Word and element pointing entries
====================
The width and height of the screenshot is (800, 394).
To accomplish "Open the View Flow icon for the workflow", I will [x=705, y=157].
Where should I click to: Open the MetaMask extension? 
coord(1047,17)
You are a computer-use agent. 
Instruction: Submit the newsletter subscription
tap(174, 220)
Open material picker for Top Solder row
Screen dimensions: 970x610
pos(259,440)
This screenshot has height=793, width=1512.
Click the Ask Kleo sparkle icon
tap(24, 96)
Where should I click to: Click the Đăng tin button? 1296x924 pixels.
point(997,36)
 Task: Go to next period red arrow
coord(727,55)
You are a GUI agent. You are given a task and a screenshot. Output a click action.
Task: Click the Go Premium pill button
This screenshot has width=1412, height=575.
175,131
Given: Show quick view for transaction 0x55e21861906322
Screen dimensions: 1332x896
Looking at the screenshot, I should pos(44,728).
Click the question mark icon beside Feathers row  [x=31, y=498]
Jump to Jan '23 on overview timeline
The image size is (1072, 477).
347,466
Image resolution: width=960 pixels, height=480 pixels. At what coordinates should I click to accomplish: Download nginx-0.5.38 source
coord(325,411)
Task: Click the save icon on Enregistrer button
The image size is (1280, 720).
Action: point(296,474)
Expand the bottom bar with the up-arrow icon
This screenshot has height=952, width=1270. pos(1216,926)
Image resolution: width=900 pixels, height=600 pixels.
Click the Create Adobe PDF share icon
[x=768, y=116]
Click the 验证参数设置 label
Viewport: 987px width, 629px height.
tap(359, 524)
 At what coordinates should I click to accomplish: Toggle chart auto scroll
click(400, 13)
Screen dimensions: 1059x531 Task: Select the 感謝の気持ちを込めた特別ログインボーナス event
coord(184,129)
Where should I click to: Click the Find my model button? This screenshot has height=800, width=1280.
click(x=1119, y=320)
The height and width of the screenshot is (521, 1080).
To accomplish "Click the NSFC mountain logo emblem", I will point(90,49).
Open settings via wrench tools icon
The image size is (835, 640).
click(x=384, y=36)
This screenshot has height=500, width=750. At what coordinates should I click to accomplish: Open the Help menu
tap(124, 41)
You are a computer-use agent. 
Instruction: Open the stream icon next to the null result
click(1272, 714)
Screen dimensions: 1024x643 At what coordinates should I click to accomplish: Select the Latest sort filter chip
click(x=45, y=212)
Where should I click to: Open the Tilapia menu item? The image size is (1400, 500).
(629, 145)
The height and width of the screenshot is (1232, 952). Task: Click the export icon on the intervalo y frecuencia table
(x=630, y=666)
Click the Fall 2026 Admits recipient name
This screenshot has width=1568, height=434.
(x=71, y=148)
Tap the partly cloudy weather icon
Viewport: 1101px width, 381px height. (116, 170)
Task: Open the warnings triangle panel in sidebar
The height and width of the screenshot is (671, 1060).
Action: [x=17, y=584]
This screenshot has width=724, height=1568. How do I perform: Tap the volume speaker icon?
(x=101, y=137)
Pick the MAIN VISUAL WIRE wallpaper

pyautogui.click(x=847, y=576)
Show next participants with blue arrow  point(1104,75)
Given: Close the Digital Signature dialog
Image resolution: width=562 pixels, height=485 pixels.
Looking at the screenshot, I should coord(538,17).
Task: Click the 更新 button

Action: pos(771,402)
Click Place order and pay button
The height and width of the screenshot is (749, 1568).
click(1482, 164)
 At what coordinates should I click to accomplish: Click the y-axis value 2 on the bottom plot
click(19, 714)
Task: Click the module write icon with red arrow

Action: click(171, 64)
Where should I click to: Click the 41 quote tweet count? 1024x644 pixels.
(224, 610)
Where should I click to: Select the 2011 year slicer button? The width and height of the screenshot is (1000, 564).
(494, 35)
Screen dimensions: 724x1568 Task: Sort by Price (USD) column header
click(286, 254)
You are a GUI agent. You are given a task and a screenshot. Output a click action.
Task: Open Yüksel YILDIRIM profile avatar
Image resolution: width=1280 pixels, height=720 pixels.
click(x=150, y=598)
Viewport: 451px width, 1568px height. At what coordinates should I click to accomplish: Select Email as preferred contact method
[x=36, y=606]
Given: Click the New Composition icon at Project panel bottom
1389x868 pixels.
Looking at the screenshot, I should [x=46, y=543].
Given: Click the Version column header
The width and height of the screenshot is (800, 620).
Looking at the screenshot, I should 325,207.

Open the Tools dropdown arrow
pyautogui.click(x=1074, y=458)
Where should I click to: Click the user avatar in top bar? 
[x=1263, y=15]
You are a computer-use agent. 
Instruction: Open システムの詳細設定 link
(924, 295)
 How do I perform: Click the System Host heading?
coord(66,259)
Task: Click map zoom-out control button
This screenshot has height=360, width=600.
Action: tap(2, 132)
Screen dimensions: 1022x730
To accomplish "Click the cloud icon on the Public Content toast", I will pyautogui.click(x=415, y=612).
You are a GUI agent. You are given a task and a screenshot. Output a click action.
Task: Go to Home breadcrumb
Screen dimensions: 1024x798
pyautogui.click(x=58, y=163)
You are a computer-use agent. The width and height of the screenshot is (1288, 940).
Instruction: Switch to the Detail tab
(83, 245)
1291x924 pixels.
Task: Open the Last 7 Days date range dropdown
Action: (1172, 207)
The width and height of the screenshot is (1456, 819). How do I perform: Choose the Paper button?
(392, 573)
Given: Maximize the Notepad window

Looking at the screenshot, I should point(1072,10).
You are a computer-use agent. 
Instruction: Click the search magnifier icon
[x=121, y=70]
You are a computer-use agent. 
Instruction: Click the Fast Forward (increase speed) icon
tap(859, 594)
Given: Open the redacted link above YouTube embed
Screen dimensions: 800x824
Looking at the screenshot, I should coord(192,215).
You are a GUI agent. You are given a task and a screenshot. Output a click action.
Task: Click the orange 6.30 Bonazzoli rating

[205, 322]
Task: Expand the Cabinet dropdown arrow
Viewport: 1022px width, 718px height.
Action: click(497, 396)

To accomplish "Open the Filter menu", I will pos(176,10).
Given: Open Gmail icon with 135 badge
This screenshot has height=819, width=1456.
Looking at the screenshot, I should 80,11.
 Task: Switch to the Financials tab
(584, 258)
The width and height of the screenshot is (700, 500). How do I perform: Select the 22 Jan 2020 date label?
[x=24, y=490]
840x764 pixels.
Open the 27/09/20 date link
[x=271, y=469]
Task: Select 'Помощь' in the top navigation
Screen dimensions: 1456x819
====================
▸ **Exercise requirements**:
Extract the lines of the listing from the one containing "Image resolution: width=900" down to the one containing "click(1482, 164)", including both, and reproduce them without any change.

▸ **Correct response**:
Image resolution: width=900 pixels, height=600 pixels.
Click the Create Adobe PDF share icon
[x=768, y=116]
Click the 验证参数设置 label
Viewport: 987px width, 629px height.
tap(359, 524)
 At what coordinates should I click to accomplish: Toggle chart auto scroll
click(400, 13)
Screen dimensions: 1059x531 Task: Select the 感謝の気持ちを込めた特別ログインボーナス event
coord(184,129)
Where should I click to: Click the Find my model button? This screenshot has height=800, width=1280.
click(x=1119, y=320)
The height and width of the screenshot is (521, 1080).
To accomplish "Click the NSFC mountain logo emblem", I will point(90,49).
Open settings via wrench tools icon
The image size is (835, 640).
click(x=384, y=36)
This screenshot has height=500, width=750. At what coordinates should I click to accomplish: Open the Help menu
tap(124, 41)
You are a computer-use agent. 
Instruction: Open the stream icon next to the null result
click(1272, 714)
Screen dimensions: 1024x643 At what coordinates should I click to accomplish: Select the Latest sort filter chip
click(x=45, y=212)
Where should I click to: Open the Tilapia menu item? The image size is (1400, 500).
(629, 145)
The height and width of the screenshot is (1232, 952). Task: Click the export icon on the intervalo y frecuencia table
(x=630, y=666)
Click the Fall 2026 Admits recipient name
This screenshot has width=1568, height=434.
(x=71, y=148)
Tap the partly cloudy weather icon
Viewport: 1101px width, 381px height. (116, 170)
Task: Open the warnings triangle panel in sidebar
The height and width of the screenshot is (671, 1060).
Action: [x=17, y=584]
This screenshot has width=724, height=1568. How do I perform: Tap the volume speaker icon?
(x=101, y=137)
Pick the MAIN VISUAL WIRE wallpaper

pyautogui.click(x=847, y=576)
Show next participants with blue arrow  point(1104,75)
Given: Close the Digital Signature dialog
Image resolution: width=562 pixels, height=485 pixels.
Looking at the screenshot, I should coord(538,17).
Task: Click the 更新 button

Action: pos(771,402)
Click Place order and pay button
The height and width of the screenshot is (749, 1568).
click(1482, 164)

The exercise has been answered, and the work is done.